I’ll let you in on a little-known fact. Lean in close. Ready? We all have a secret side hustle: every person on the planet is a blacksmith at heart.

According to John Calvin,

“The human mind is, so to speak, a perpetual forge of idols… Stuffed as it is with presumptuous rashness, [it] dares to imagine a god suited to its own capacity; as it labours under dullness, nay, is sunk in the grossest ignorance, it substitutes vanity and an empty phantom in the place of God. To these evils another is added. The god whom man has thus conceived inwardly he attempts to embody outwardly. The mind, in this way, conceives the idol, and the hand gives it birth.”

In case you’re wondering, idolatry didn’t die in the desert with the Israelites; it’s still very much at work, and business is booming. We create faux saviors when we fail to remember something about the real One. I lose sight of my unconditional acceptance in Christ and begin chasing the approval of the masses. Or the truth of my eternal inheritance slips out of mind, and suddenly I crave all the pretty things Pinterest says I should buy. Maybe the fact that God sees every single speck of who I am and wraps all this hot mess up in His enduring love leaks out of my brain—and I hold out my heart to guy after guy, begging for affection I already have. Idolatry is nothing more than forgetting the gospel.

(Note here: the desires underneath our idol-crafting are typically good ones, placed there by design. Of course we want acceptance and beauty and love. Those are echoes of Eden, creation longings. So the longings aren’t the problem so much as where we go to get them satisfied.)

We need to normalize idolatry first so we can see it clearly: yes, it’s sin that deeply grieves the heart of our Father, but you don’t struggle alone. One of the enemy’s most common ploys is to convince us that no one has ever battled this thing in this way; he concocts shame-induced isolation and picks us off one by one. No more. I have idols. Your pastor has idols. The leader of your small group has idols. Every public speaker you’ve ever loved has idols. Breath begets gods.

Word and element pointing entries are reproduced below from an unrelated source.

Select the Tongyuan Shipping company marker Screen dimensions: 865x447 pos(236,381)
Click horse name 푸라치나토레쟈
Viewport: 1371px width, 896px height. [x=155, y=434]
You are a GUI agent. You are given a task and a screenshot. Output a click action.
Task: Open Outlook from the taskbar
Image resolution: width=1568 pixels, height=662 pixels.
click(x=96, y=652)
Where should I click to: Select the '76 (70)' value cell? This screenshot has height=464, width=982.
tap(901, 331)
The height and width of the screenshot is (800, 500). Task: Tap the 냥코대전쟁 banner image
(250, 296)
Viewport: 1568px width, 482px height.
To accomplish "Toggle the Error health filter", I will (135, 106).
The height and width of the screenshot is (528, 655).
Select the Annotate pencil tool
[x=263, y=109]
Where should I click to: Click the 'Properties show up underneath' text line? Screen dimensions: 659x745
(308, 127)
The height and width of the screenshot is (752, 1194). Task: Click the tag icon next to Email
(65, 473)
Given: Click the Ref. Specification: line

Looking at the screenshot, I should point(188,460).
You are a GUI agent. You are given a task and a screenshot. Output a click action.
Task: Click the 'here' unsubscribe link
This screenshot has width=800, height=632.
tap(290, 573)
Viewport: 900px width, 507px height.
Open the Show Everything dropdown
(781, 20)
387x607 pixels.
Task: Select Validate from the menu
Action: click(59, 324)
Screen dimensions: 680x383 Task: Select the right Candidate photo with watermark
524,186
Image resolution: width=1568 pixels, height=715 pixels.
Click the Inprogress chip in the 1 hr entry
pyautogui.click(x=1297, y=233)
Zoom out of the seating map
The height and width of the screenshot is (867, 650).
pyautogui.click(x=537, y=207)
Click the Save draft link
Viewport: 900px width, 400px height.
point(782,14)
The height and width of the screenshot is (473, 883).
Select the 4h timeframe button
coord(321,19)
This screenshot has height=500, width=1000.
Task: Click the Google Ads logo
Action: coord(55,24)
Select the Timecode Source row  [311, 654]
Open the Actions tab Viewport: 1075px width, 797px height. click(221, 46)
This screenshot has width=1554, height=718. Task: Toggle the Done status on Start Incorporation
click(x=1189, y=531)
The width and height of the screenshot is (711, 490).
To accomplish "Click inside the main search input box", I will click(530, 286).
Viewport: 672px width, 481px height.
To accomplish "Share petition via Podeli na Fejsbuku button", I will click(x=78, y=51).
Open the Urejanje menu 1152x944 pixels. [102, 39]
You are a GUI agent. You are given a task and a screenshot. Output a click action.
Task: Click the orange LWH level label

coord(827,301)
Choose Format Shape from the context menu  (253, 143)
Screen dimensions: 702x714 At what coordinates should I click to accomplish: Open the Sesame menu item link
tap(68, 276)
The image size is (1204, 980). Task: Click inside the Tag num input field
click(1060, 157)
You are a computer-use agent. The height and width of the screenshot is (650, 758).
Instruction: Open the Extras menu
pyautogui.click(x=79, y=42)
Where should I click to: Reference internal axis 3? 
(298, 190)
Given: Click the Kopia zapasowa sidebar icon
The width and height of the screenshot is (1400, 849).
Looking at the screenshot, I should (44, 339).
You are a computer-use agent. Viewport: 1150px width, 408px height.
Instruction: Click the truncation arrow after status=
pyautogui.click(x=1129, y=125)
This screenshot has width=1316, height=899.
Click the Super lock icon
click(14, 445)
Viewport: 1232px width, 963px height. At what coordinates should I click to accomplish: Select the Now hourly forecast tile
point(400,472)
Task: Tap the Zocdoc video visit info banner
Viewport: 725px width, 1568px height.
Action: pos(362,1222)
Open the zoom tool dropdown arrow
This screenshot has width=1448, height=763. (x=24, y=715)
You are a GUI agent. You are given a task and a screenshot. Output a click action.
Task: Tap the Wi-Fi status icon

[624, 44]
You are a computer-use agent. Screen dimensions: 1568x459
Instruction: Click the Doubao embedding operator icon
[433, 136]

Idolatry is a sneak-thief. It disguises itself in cheerful terms (“That’s just boys being boys!” No, that’s a desire for strength being warped into abuse.) or, on the flip side, pimping us out, convincing free sons and daughters of the Most High King that this is all we get (“I guess this is just my cross to bear.” I don’t think so.)—either way, it’s a sham. Whether they promise to be your best friend or your master, these gods are nothing more than little vampires, soul suckers of sorts, draining away the life that’s your birthright.

Curious about what your idols of choice might be? (Oh, yes, it’s plural. If you’re anything like me, you’ve got a plethora going on in that sweet heart of yours.) Head this way to find out. Make sure you keep your gospel covering close—these gods don’t own you, don’t define you, don’t dictate your future. If idolatry is simply forgetting Christ, let’s relearn how the cross speaks to each desire that drives us. When we see Jesus as the chief good, our forges will shut down and we’ll live in the kind of freedom all those other pseudo-gods can only guess at.

As the Lord opens your eyes to the things holding you in imaginary bondage, take joy in the fact that who the Son sets free is free indeed. This includes you, friend. Idols can collect dust in someone else’s tomb. Let us be Lazarus hearts, grave clothes dropping useless in our wake, running happy toward the Light.